HERE’S A QUICK LOOK at the world of taxes:
- The tax code was revamped in 2017—the most extensive rewrite since 1986. Most of the 2017 tax cut went to corporations. The new law has been a mixed bag for individuals, who now enjoy lower tax rates but also lost valuable deductions. Most households have seen their tax bill decline, but a significant minority are paying more. Despite hopes that the tax code would be simplified, that goal proved elusive. The tax code remains littered with a flabbergasting array of special taxes, deductions, credits and tax-favored savings accounts.
- The standard IRA contribution is $6,000 in 2021 and 2022, while the contribution limit for 401(k) plans is $19,500 in 2021 and $20,500 in 2022.
- In 2021 and subsequent years, minimum distributions from retirement accounts are required to begin at age 72, up from 70½ under the old rules.
- A third of all private sector workers don’t have access to an employer-sponsored retirement plan, whether it’s a traditional pension plan or a 401(k) plan. For these workers, it’s especially important to contribute to an IRA and to fund a regular taxable account.
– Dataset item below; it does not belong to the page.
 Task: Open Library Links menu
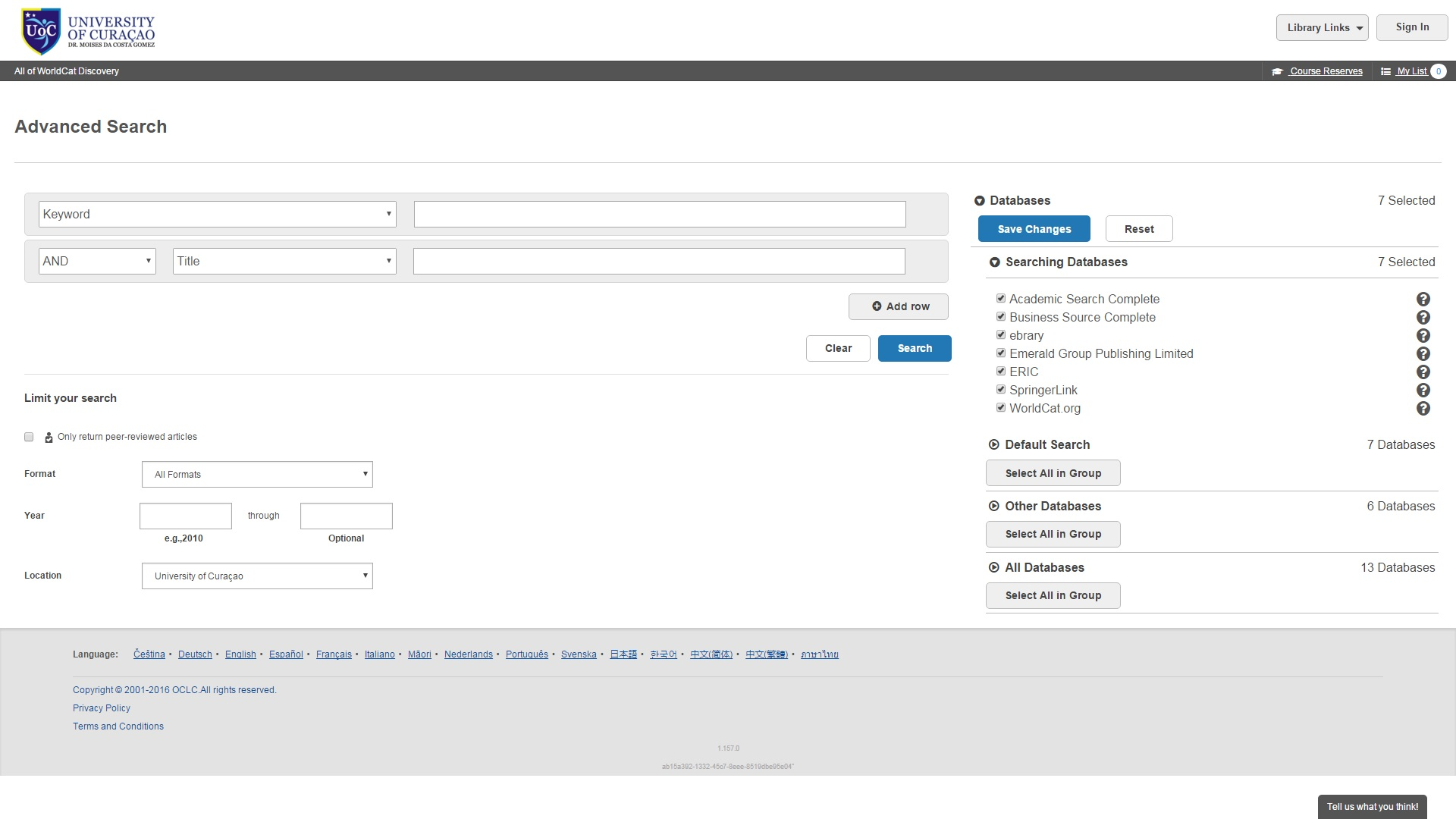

- An estimated 61% of households didn’t pay any federal income tax in 2020, according to the Tax Policy Center, which is a joint venture of the Urban Institute and Brookings Institution.
- For all taxpayers, the average federal tax rate in 2018 was 12.3% of total income, according to IRS figures.
- New York, Hawaii and Vermont have the highest total state tax burden, while Alaska, Tennessee and Wyoming have the lowest, according to WalletHub. The ranking considers property taxes, individual income taxes, and sales and excise taxes.
- Where does the federal government’s revenue come from? Individual income taxes account for 51%, Social Security and Medicare taxes 31% and corporate income taxes 9%.